-- Opening Marker --

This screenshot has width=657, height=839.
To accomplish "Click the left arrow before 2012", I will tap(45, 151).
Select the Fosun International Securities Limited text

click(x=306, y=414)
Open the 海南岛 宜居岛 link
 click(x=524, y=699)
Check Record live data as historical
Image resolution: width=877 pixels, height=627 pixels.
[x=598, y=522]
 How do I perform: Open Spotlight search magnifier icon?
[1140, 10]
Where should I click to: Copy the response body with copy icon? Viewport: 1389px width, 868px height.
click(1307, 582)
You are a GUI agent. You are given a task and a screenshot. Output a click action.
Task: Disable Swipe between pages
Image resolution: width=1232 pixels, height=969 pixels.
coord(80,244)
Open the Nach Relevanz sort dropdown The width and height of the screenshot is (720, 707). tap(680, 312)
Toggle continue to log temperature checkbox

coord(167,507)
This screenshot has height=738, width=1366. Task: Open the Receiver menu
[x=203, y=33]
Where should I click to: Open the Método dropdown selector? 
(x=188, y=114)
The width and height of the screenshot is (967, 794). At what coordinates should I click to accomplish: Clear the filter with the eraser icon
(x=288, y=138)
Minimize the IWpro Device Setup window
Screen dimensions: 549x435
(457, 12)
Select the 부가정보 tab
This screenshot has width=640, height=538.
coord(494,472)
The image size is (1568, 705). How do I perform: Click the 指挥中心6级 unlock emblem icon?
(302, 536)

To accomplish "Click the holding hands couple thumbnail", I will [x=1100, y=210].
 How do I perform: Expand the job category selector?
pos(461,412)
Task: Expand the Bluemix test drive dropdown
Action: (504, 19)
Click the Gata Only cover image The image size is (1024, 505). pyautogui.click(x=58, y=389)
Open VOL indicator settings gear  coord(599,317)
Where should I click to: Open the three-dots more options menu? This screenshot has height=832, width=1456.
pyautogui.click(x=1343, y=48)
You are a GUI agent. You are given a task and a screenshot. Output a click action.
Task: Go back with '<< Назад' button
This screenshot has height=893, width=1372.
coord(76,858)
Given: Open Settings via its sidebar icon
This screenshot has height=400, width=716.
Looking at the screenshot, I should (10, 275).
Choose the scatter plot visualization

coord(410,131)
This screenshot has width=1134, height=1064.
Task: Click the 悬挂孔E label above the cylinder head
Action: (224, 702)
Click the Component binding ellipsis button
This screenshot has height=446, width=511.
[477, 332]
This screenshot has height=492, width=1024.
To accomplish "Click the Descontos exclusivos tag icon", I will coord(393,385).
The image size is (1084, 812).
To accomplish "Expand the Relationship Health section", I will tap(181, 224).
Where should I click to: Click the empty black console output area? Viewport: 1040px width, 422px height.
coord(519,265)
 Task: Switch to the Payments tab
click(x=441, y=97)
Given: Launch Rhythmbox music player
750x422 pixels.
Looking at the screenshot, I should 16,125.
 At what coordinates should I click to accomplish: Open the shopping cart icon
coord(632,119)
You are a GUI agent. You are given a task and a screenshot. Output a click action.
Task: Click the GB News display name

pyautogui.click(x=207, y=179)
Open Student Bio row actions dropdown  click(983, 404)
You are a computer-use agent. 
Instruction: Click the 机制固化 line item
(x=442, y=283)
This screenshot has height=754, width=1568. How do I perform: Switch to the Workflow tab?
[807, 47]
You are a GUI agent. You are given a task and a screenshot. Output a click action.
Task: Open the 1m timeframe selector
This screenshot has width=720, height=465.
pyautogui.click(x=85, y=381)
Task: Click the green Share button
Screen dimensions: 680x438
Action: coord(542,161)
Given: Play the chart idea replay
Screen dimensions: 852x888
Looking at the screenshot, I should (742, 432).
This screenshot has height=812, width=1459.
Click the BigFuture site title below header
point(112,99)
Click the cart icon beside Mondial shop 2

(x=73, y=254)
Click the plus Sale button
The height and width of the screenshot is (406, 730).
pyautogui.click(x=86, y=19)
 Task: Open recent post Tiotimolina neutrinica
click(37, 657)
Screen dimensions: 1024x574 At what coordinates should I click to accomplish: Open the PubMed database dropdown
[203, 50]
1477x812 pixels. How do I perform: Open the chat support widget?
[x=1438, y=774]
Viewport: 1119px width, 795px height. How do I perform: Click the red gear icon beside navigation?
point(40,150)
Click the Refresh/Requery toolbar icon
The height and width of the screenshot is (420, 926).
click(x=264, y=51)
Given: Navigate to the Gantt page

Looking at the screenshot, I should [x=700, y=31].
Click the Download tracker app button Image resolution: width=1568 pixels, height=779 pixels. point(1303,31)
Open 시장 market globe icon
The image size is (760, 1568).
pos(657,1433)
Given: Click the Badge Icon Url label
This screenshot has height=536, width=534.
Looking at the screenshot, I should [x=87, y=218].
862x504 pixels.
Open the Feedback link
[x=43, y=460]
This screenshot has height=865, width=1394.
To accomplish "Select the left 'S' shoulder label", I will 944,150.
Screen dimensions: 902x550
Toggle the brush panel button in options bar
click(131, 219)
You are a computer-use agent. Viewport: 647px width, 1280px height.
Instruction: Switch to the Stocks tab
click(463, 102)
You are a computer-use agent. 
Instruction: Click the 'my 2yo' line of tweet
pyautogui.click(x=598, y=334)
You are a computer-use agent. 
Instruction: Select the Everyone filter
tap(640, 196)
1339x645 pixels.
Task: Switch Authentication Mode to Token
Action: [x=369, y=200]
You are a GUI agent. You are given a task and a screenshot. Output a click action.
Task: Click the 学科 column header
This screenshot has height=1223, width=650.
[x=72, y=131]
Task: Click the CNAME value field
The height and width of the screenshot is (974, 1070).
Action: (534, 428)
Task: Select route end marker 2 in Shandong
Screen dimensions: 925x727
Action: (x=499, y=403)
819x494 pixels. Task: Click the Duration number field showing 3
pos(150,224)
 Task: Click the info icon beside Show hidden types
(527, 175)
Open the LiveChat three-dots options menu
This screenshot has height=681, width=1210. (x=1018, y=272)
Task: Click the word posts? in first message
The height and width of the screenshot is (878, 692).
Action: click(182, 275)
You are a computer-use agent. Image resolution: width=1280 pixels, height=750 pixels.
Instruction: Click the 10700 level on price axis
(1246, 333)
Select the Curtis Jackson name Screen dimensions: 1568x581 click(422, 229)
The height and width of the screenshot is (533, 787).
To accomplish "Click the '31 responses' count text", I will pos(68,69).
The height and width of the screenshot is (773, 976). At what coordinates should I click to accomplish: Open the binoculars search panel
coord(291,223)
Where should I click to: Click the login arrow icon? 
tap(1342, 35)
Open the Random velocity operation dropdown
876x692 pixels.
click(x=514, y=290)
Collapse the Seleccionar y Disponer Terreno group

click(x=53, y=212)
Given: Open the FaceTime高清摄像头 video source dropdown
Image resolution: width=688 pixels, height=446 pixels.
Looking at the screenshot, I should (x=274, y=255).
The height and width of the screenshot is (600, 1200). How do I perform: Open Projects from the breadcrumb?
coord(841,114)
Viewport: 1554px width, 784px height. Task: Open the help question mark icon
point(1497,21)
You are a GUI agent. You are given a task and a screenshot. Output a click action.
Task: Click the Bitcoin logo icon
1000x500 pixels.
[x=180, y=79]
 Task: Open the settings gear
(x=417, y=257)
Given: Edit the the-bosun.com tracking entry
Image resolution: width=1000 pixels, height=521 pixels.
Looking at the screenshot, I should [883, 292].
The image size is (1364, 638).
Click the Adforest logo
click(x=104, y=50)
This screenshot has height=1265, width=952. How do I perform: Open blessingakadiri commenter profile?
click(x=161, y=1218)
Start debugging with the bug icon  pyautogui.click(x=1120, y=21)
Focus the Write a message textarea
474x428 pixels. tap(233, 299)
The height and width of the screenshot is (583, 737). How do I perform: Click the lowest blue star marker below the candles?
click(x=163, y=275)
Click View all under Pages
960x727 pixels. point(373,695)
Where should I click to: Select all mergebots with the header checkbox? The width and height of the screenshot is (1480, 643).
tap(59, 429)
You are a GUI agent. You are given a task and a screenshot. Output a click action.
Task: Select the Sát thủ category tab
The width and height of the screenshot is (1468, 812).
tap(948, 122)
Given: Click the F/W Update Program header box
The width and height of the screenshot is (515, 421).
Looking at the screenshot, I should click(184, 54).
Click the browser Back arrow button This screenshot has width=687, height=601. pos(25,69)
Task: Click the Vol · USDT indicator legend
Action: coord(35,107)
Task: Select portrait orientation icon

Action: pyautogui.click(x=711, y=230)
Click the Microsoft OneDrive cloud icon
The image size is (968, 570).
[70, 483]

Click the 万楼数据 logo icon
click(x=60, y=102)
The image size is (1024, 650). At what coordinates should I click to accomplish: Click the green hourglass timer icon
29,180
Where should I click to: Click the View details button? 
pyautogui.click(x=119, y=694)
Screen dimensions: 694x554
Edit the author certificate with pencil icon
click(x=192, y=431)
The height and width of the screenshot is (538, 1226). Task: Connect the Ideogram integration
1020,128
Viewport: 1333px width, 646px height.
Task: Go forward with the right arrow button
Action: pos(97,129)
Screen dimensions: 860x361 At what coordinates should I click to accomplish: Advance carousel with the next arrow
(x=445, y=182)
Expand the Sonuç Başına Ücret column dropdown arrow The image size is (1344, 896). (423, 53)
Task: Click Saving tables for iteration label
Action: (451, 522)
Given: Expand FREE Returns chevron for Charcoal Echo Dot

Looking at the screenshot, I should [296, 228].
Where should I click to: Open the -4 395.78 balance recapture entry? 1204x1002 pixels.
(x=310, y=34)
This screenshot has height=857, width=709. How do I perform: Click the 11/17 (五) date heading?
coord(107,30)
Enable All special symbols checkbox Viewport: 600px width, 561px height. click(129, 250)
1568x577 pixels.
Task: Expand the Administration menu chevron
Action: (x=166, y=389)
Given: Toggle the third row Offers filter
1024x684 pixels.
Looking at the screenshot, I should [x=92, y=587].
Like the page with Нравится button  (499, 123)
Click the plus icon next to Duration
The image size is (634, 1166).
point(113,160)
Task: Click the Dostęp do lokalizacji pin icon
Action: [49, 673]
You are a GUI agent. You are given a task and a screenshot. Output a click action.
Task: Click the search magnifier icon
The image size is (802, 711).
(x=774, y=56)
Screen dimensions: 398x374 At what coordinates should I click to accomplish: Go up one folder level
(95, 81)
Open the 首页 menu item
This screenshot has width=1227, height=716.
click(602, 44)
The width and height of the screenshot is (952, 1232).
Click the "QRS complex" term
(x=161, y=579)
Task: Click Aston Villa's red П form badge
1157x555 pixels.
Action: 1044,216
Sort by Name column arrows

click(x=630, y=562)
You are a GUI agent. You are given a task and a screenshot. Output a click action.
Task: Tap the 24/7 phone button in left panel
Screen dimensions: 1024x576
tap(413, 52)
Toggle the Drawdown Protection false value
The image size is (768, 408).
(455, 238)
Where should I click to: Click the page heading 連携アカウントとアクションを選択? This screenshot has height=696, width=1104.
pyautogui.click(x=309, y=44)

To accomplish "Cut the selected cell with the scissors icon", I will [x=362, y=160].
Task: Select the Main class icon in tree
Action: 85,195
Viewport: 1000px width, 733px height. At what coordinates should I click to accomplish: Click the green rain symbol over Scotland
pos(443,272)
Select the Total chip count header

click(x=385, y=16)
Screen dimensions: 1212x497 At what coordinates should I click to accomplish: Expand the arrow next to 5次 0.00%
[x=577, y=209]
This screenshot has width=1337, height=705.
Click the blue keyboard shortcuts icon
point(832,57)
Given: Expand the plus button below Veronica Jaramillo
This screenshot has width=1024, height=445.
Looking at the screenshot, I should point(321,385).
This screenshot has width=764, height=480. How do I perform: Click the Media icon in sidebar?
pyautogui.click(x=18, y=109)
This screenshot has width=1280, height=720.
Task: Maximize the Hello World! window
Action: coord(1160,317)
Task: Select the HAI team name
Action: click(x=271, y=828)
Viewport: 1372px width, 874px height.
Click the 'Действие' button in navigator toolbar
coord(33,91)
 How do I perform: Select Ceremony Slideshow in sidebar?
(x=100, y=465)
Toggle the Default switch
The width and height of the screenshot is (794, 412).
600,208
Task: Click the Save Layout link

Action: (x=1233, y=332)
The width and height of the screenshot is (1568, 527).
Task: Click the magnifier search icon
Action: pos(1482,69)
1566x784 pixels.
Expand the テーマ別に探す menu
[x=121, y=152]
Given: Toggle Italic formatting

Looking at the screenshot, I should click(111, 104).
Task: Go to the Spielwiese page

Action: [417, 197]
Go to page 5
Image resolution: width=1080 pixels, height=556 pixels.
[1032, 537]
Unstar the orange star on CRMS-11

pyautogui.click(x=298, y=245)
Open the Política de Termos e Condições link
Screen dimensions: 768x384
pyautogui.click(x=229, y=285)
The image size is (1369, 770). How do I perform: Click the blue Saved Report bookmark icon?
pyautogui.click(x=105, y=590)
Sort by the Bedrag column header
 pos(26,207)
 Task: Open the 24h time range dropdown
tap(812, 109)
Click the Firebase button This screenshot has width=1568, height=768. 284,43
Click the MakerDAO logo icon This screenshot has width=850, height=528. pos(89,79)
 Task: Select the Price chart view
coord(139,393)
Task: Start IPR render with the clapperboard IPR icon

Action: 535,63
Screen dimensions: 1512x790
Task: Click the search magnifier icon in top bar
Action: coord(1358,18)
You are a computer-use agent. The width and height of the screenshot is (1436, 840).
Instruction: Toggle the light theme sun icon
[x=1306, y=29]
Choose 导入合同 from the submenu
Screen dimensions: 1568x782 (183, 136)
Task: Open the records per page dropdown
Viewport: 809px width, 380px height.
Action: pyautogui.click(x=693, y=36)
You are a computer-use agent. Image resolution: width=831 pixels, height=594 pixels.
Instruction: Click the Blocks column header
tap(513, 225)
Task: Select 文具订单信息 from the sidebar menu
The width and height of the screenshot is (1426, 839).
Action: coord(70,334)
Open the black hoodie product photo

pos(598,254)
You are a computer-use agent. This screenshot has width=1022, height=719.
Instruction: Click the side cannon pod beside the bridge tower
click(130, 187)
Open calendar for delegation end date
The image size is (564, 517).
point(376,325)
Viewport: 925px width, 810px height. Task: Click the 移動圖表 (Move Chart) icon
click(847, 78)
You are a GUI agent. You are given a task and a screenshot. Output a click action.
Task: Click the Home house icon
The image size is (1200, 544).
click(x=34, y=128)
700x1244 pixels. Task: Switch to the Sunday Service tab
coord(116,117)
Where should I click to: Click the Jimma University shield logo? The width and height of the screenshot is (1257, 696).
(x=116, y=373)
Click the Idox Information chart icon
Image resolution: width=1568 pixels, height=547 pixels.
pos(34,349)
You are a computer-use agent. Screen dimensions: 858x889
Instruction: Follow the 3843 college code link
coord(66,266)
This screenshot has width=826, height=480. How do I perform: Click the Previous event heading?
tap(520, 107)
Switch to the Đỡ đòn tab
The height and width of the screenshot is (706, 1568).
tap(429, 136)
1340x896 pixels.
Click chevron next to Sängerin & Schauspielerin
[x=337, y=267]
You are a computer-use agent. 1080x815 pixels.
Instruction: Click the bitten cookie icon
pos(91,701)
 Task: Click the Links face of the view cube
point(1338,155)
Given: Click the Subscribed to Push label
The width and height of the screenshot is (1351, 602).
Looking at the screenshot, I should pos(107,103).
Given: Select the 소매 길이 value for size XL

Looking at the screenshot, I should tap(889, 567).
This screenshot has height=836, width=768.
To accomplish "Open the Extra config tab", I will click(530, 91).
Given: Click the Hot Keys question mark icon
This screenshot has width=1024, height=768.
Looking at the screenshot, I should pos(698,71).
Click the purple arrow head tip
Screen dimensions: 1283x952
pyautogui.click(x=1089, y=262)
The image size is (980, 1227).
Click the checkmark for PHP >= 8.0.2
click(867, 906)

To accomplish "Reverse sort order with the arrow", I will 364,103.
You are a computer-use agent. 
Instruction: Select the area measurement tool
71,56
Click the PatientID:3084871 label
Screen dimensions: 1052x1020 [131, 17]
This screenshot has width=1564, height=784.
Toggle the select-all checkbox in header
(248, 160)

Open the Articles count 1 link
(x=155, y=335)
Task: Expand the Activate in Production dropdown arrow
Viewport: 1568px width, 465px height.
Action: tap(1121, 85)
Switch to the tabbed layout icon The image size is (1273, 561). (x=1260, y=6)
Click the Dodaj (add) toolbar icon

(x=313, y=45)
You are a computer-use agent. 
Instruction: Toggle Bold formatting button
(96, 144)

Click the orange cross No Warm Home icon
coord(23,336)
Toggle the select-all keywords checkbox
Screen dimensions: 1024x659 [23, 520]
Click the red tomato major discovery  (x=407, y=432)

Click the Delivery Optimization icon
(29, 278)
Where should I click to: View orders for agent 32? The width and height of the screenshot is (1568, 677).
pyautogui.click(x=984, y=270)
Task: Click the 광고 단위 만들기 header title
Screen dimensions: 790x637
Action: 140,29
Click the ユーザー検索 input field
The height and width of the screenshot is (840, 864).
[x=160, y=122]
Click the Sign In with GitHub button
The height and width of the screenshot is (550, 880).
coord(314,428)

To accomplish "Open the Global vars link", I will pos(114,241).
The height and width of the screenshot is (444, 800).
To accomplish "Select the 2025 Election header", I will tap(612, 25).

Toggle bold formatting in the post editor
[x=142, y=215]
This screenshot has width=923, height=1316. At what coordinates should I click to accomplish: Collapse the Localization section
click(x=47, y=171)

-- Closing Marker --

• [ABOUT THIS TASK]: Return, with no change at all, every line in the entries above from the line containing "Instruction: Follow the" through the line containing "Given: Click the Hot Keys question mark icon".

• [WRITTEN SOLUTION]:
Instruction: Follow the 3843 college code link
coord(66,266)
This screenshot has width=826, height=480. How do I perform: Click the Previous event heading?
tap(520, 107)
Switch to the Đỡ đòn tab
The height and width of the screenshot is (706, 1568).
tap(429, 136)
1340x896 pixels.
Click chevron next to Sängerin & Schauspielerin
[x=337, y=267]
You are a computer-use agent. 1080x815 pixels.
Instruction: Click the bitten cookie icon
pos(91,701)
 Task: Click the Links face of the view cube
point(1338,155)
Given: Click the Subscribed to Push label
The width and height of the screenshot is (1351, 602).
Looking at the screenshot, I should pos(107,103).
Given: Select the 소매 길이 value for size XL

Looking at the screenshot, I should tap(889, 567).
This screenshot has height=836, width=768.
To accomplish "Open the Extra config tab", I will click(530, 91).
Given: Click the Hot Keys question mark icon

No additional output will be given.